In the five years before this moment, I was already an avid reader, ever since I picked up my first romance novel—and first full-length novel in general—at six years old. All the books I’d read focused unsurprisingly on allocishet white characters and experiences. In fact, every single piece of media I engaged with was so saturated with white people and whiteness that when I picked up SAVING GRACE, I refused to believe that that could be my reality; that I could live and love and laugh—that I could simply exist—without changing anything about myself in order to fit into the faux idea of “perfection” white supremacy tried to violently force down my throat.
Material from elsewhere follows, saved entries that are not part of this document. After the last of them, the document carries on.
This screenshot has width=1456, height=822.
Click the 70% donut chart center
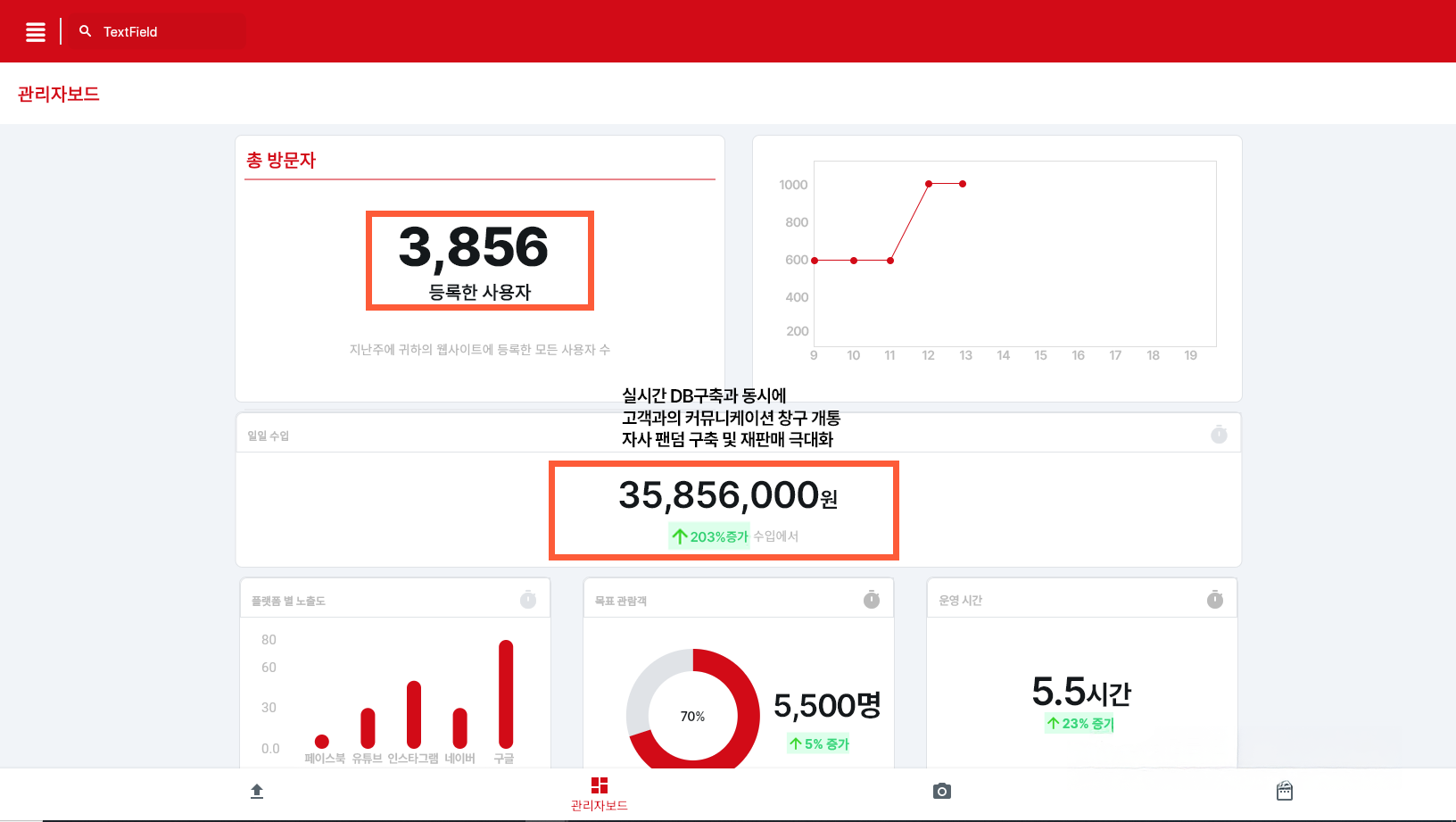(693, 716)
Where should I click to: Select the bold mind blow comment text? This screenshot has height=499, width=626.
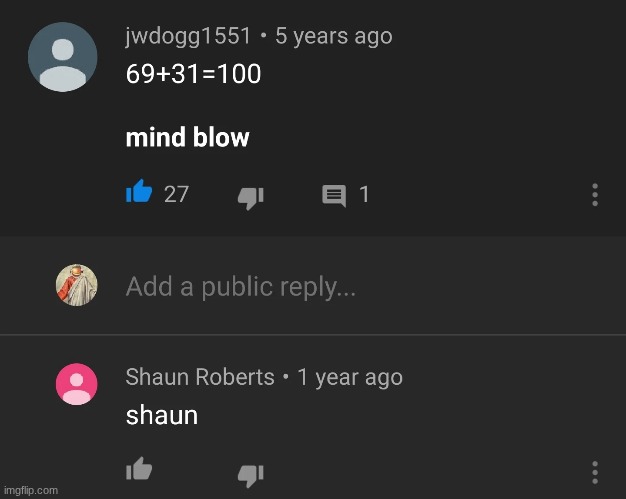(187, 137)
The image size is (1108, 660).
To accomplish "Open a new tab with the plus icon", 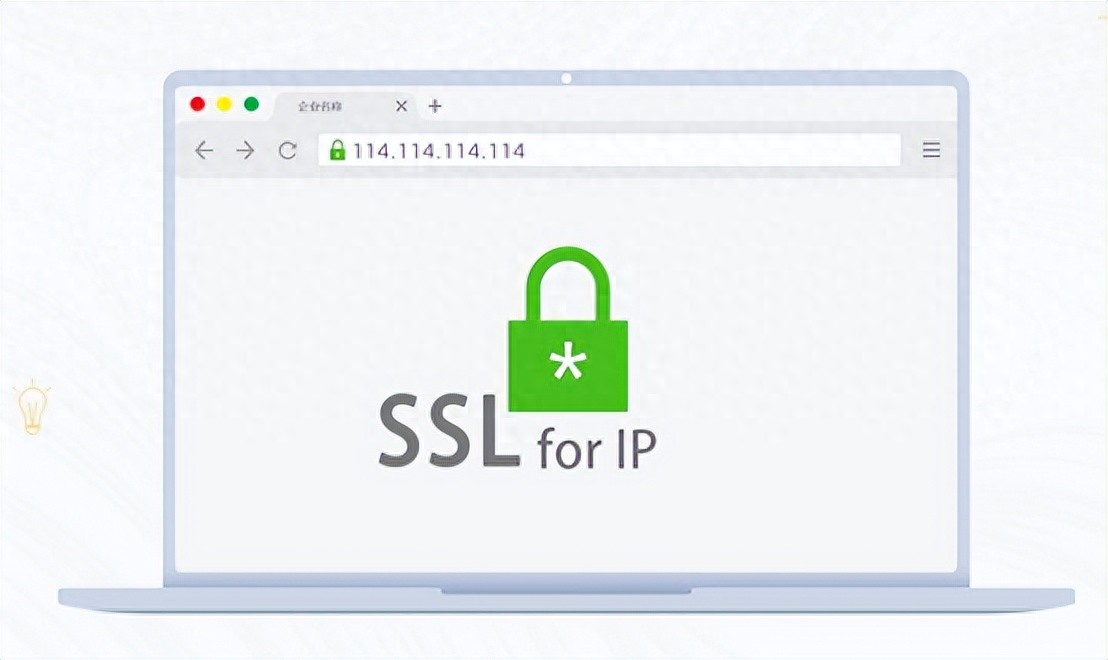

Predictably, not only did the overabundance of the White ExperienceTM in all the media I consumed affect how I saw and interpreted the world, it also affected my writing.

When I launched my semi-professional writing career on wattpad in 2011, whiteness and white supremacy made me believe that if I wrote books with Black characters and experiences front and centre, no one would want to read them. Whiteness touted itself as The Universal ExperienceTM, and if I dared deviate from that experience, my work would be deliberately vilified and misconstrued; “I can’t relate to this”, “I’m just going to imagine Harry Styles as the MC xD”, “Black people have FEELINGS?”

Fast forward five years later; I’ve joined writer circles on social media (or “book twitter”) in 2016, and slowly, agonisingly, began to wean myself off of the harmful lies I’d subconsciously internalised. I picked up the FIT series by Rebekah Weatherspoon in my early days on book twitter, and was brought nearly to tears when I saw a close reflection of myself in those pages. Unlike my first experience with Black representation, I was now in a position where I could recognise how harmful white supremacy had been to my perception of myself and my worldview.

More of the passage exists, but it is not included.